## Aim of the exercise
Please repeat the line that has "The image size is (346, 223)." and all lines after it, exactly as they appear, through the end of the entries.

Dataset excerpts

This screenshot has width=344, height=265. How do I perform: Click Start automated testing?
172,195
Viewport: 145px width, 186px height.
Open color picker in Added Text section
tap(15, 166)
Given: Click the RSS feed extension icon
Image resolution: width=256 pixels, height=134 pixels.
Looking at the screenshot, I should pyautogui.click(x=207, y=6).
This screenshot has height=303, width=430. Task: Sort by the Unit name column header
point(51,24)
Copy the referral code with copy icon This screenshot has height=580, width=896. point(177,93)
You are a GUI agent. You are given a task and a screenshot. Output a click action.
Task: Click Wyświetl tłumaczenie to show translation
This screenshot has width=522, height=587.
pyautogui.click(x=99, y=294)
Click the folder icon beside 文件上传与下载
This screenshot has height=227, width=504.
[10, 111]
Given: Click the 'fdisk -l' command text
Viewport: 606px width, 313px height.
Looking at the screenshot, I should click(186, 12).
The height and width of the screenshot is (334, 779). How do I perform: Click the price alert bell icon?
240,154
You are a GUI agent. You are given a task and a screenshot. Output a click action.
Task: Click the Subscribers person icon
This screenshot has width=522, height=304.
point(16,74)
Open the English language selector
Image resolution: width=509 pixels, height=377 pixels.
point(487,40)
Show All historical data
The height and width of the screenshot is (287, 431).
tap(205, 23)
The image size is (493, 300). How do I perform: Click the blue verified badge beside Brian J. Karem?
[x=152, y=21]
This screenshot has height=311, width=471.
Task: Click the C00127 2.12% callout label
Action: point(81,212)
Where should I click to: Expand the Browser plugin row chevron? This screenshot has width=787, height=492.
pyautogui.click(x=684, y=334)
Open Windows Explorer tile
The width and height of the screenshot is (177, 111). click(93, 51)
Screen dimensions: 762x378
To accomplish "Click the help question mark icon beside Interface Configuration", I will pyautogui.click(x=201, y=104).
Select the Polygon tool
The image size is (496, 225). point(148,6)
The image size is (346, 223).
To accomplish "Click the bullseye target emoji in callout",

## Exercise output
The image size is (346, 223).
To accomplish "Click the bullseye target emoji in callout",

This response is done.